DESCRIZIONE DEL COMPITO: Riscrivi in forma di elenco puntato il paragrafo del testo che comincia con "Il cambio di rotta è sancito", mantenendone i fatti principali.

BLOCCO DI TESTO:
↓↓↓

Il cambio di rotta è sancito anche dall’uscita dalla coalizione del partito DUI (Unione Democratica per l’Integrazione), il partito dell’etnia albanese al potere per 15 anni consecutivi. Benché DUI sia stato il partito più votato tra i quelli che rappresentano l’etnia albanese (con 19 seggi in parlamento contro i 13 di Vlen), è stato accantonato daMickoski, il quale ha preferito la coalizione Vlen, più volte accusata da DUI di essere un soggetto alla mercè di VMRO-DPMNE e di portare avanti una politica che, pur in rappresentanza di una minoranza del paese, punta sulla marginalizzazione e su una narrativa escludente. La coalizione Vlen, che ha ottenuto la nomina di sei ministri, tra cui il Ministro alla Salute, Arben Taravari e il ministro agli affari europei Orhan Murtezani, rischia di indebolire la posizione degli albanesi nel paese, un timore esposto anche dal leader di DUI, Ali Ahmeti, al quale spetta ora l’arduo compito di portare avanti un’opposizione decisa e di riformare il partito in vista delle prossime elezioni locali.

↑↑↑

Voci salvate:
↓↓↓

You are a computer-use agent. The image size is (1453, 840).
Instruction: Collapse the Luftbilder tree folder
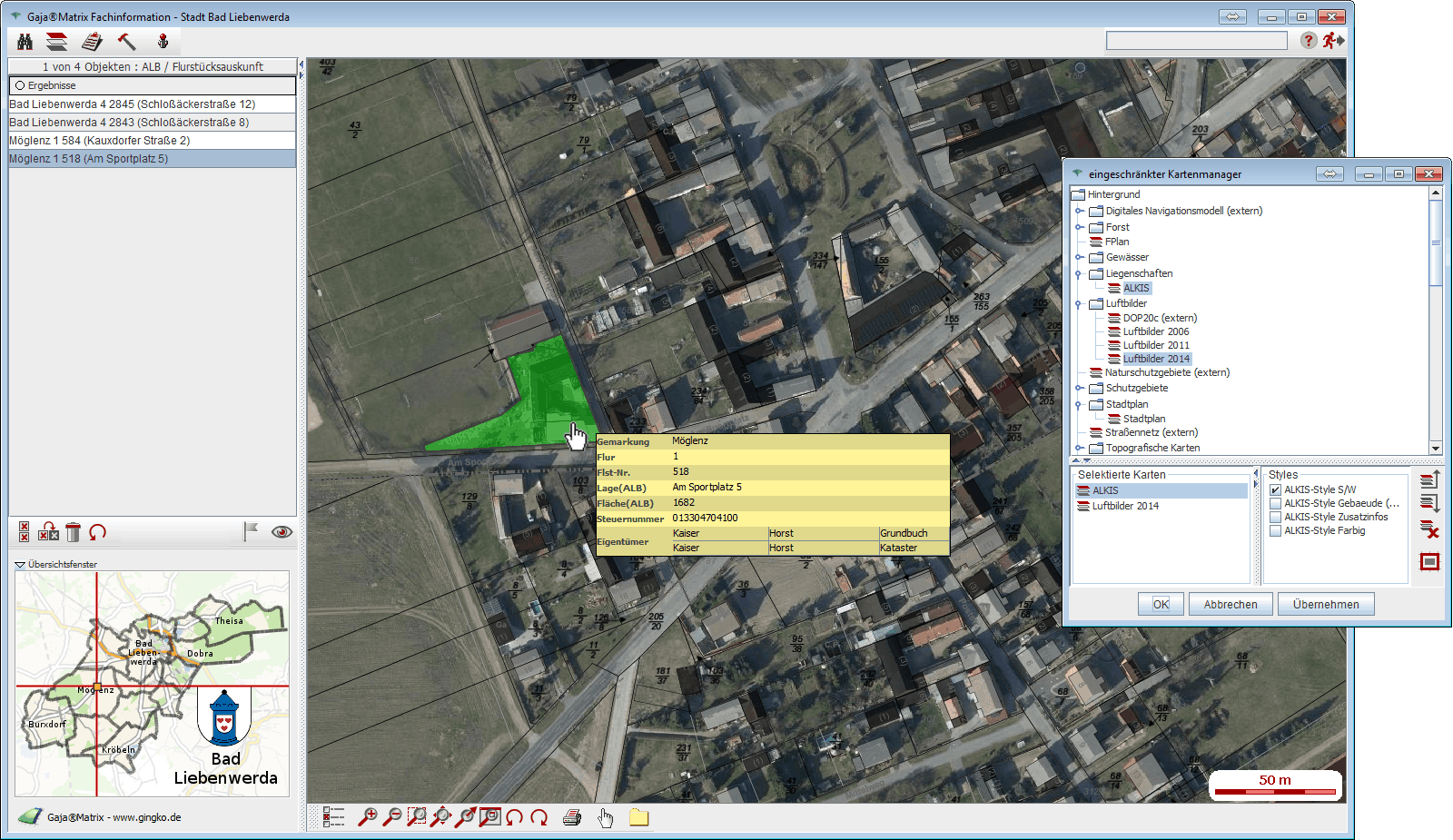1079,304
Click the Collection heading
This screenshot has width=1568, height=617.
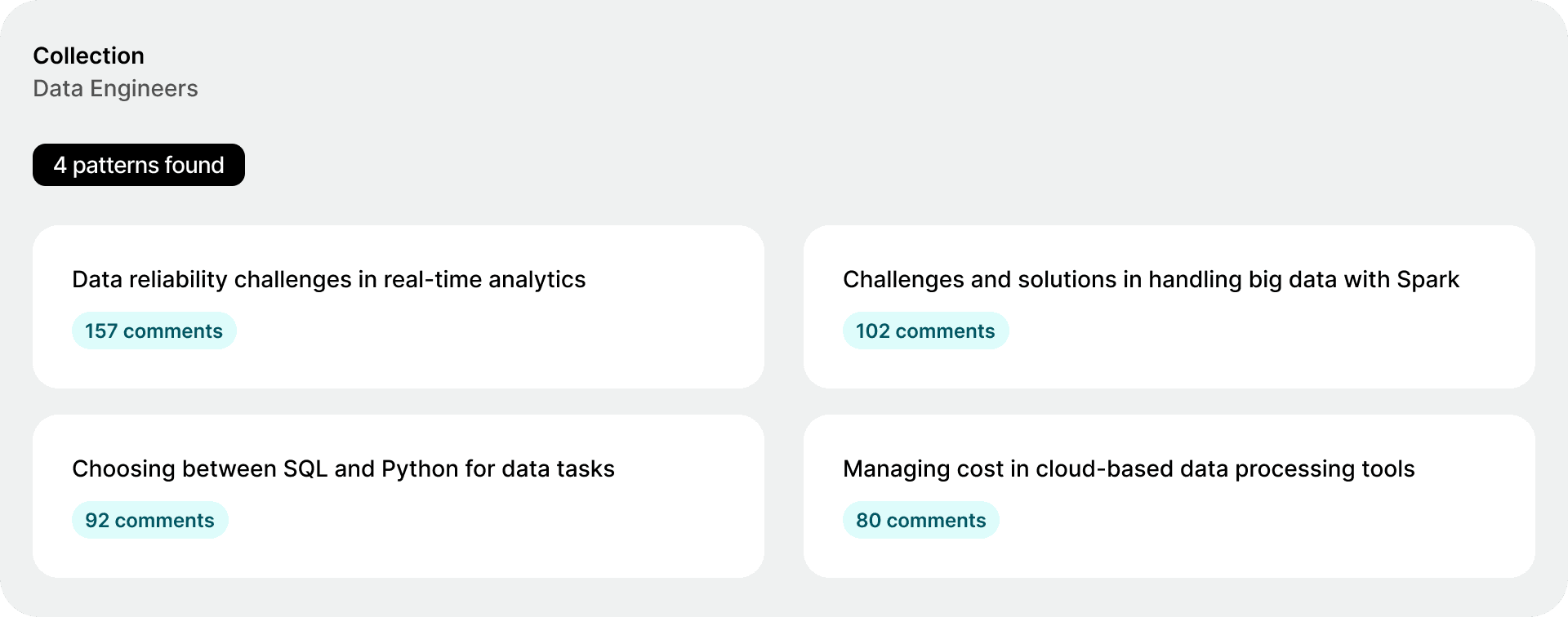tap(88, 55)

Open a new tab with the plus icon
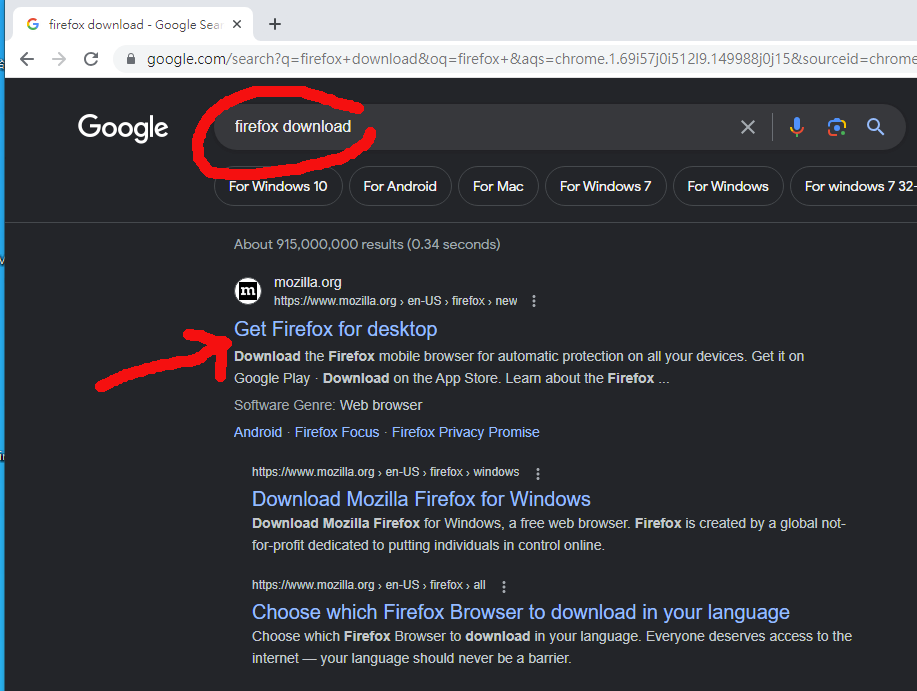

↑↑↑

RISPOSTA ALL'ESERCIZIO:
- Il partito DUI (Unione Democratica per l'Integrazione), partito dell'etnia albanese al potere per 15 anni consecutivi, è uscito dalla coalizione.
- DUI è stato il partito albanese più votato, con 19 seggi contro i 13 di Vlen, ma è stato accantonato a favore della coalizione Vlen.
- DUI accusa Vlen di essere alla mercè di VMRO-DPMNE e di puntare sulla marginalizzazione e su una narrativa escludente.
- Vlen ha ottenuto sei ministri, tra cui Arben Taravari alla Salute e Orhan Murtezani agli affari europei.
- Il leader di DUI, Ali Ahmeti, teme che ciò indebolisca la posizione degli albanesi nel paese.
- Ora Ahmeti deve guidare un'opposizione decisa e riformare il partito in vista delle prossime elezioni locali.